How and when to deploy DBtune
When to initiate a tuning session using DBtune
DBtune is an online system designed to dynamically observe and optimize workloads in real-time through 30 optimization iterations. Achieving the best results involves triggering a tuning session during the period of maximum load and peak usage. This aligns with times when end-users perceive system sluggishness and are actively seeking improvements.
Example: Database performance at a bank
Imagine a bank that operates from 9 am to 5 pm. During these hours, the high volume of transactions creates significant database load. Let's understand when to optimize our database performance:
Peak hours (9 am - 5 am):
- Heavy transaction load
- Active customer interactions
- Real performance bottlenecks
- Ideal time for DBtune optimization
Off hours (after 5 pm):
- Minimal transaction volume
- Limited user activity
- Few performance constraints
- Less valuable for tuning operations
If the peak workload ends at 5 pm, start DBtune no later than 1:30 pm. This ensures the entire DBtune tuning session operates within the period of peak load.
Based on extensive experience with numerous users, there is typically only one time window that the user wants to optimize. For instance, in the example above, the focus is on the 9 am to 5 pm window. Performance during the 5 pm to 9 am time frame isn't problematic for the bank, rendering optimizations unnecessary.
DBtune's goal is to tune the time window that matters. Users should initiate DBtune when the intensive database usage window is active, completing the tuning session entirely within that period, i.e. the full tuning session needs to start and complete between 9 am and 5 pm in the example above.
Handling multiple workloads
While the standard use case involves optimizing a single workload, scenarios can arise where distinct workloads occur at different times of the day or the week.
Example: Weekday vs. weekend operations
The bank's database faces two distinct workload patterns that require different tuning approaches:
Weekday operations:
- Regular transaction processing
- Short, frequent queries
- Customer-facing operations
- Real-time processing needs
Saturday reporting:
- Complex analytical queries
- Large data set manipulation
- Resource-intensive operations
- Batch processing focus
Schedule separate tuning sessions for weekday transactions and Saturday reporting workloads to optimize for each unique pattern.

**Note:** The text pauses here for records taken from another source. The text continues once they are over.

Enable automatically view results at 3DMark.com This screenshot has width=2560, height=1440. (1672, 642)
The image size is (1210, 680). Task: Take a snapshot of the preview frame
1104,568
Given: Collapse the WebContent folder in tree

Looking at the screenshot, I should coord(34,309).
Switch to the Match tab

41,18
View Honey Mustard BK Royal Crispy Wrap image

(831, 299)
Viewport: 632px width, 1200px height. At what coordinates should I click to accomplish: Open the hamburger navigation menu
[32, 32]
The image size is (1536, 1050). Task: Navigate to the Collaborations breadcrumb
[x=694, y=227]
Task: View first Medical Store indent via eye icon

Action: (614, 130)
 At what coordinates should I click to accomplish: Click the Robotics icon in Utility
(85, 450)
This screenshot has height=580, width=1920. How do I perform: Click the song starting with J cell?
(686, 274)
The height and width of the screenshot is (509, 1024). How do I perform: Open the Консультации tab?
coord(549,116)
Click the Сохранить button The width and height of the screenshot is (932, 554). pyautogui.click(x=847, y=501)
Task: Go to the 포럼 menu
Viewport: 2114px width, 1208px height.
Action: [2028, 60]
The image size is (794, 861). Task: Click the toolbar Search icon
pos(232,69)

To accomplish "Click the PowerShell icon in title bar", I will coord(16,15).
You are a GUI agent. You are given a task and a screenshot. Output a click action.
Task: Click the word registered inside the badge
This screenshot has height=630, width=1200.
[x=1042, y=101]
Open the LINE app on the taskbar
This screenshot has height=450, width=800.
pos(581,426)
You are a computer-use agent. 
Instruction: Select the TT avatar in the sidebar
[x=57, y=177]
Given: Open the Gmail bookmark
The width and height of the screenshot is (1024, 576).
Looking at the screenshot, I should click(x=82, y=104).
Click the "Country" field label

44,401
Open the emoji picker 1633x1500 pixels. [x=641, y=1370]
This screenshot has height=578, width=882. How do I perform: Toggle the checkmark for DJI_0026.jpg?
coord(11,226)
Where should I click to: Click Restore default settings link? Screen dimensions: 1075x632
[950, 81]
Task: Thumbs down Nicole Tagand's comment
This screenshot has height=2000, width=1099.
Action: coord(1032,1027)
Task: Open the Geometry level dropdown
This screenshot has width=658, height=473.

In such cases, users trigger DBtune twice: once during the weekday 9-to-5 window and again during the Saturday window. The outcomes, say, config1 and config2, are optimal configurations for their respective time frames. The two configurations have to be then scheduled to appear on the server with access to the conf.d
directory. A script written by the user schedules these configurations to apply to the system via the conf.d directory, thus accommodating diverse workloads. The script simply copies the configuration files provided by DBtune in the conf.d directory at the right time so that the optimal configuration for each workload is used.
Ensuring ongoing performance
DBtune delivers optimal performance after a tuning session. However, as databases are dynamic, evolve and grow, regular usage of DBtune is crucial to maintain high performance.
Example: Performance degradation
A real-world example shows how database performance can change over time:
Initial state:
- June 1st: DBtune optimization completed
- Optimal performance achieved
- Configuration aligned with workload
After one week:
- Application changes implemented
- Performance degradation observed
- Previous optimization becomes less effective
Monitor your database's performance and, upon detecting degradation, launch a new DBtune session. If issues relate to database configuration, DBtune will swiftly restore optimal performance.
The frequency of necessary re-tuning varies based on your application. The following events typically signal the need for a new DBtune session. They are divided in frequent and infrequent events.
Frequent
- Changes in one or more queries due to application updates.
- Substantial growth in the database's size.
- Scaling an instance up or down.
- Changes in the data distribution which affect the query planner.
Infrequent
- Migrating the database from on-prem to the cloud or vice-versa.
- Migrating the database to different hardware.
- Migrating the database from one database management system (e.g., Oracle) to PostgreSQL.
- Upgrading PostgreSQL to a newer version.
Integrating DBtune with query tuning
After conducting query tuning, initiate a DBtune session to further optimize performance. As query tuning is often iterative, running DBtune after each round of tuning enhances query plans. If results fall short of expectations, restart the iterative process: first, perform query tuning, followed by parameter tuning with DBtune. The compounded performance of query tuning and parameter tuning can be much higher than the single improvements.
DBtune performance measurement
Each DBtune iteration lasts about 7 minutes. Since DBtune will perform a total of 30 iterations, the total tuning session time will be about 3.5 hours. The total amount of time depends on if you set the system to allow or not allow the database to restart during tuning — More about the restart option below.